Gelotophobia – the fear of being laughed at, from the Greek gelōs, or laughter – is a paranoid, touchy form of social phobia. It was first identified as a clinical condition in 1995 by Michael Titze, a German psychotherapist who noticed that some of his patients were tormented by the feeling that they were being mocked. These patients would mistake a cheery grin for a contemptuous sneer, affectionate teasing for aggressive ridicule. When they heard laughter, their facial muscles congealed, said Titze, producing the ‘petrified countenance of a sphinx’. Some so braced themselves for mockery that they acquired a stiff, jerky gait, and moved like wooden puppets. Titze described their syndrome as ‘Pinocchio complex’. People with gelotophobia often reported having been bullied, Titze found, but it was not clear whether the bullying caused gelotophobia, or whether gelotophobic types interpreted teasing as bullying.
A woman in Titze’s care traced her gelotophobia to her school days. Her mother, a refugee from Eastern Europe, liked to cook with garlic, and the girl found herself being mocked at school because of the smell that emanated from her. A classmate dubbed her ‘Miss Garlike’, and other children joined in the jeering. ‘As soon as they caught sight of me they started grinning in a filthy way,’ said Titze’s patient. ‘Frequently they cried things like, “Ugh!”’ Her schoolmates ostentatiously avoided her, not only in the schoolyard but in the street. ‘Some covered their face with their cap or their schoolbag,’ she said. ‘Everyone facing me with a smiling face caused me to panic.’ She described how her body responded. ‘I grew more and more stiff out of shame.’
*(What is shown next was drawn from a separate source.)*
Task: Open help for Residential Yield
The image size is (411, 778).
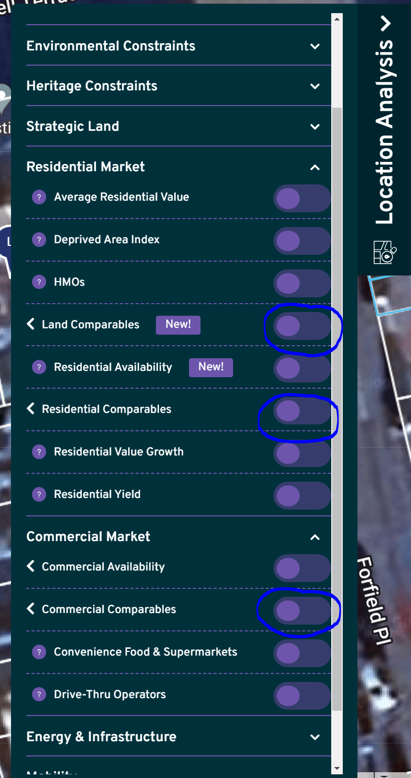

Since then, researchers have studied the prevalence of gelotophobia as a personality trait as well as a pathological condition. Willibald Ruch of the University of Zürich has argued that the highest incidence of gelotophobia is found in ‘hierarchically organized societies where the main means of social control is shame’. In one survey, 80 per cent of Thai participants said that they became suspicious if other people laughed in their presence, but fewer than 10 per cent of Finns. Another study found that Chinese students were significantly more afraid of being laughed at than their Indian counterparts. At the International Symposium on Humour and Laughter, held in Barcelona in 2009, Ruch claimed that gelotophobia was most common in British people. ‘Within Europe, Britain is on the top,’ said the Swiss psychologist. ‘Absolutely on the top.’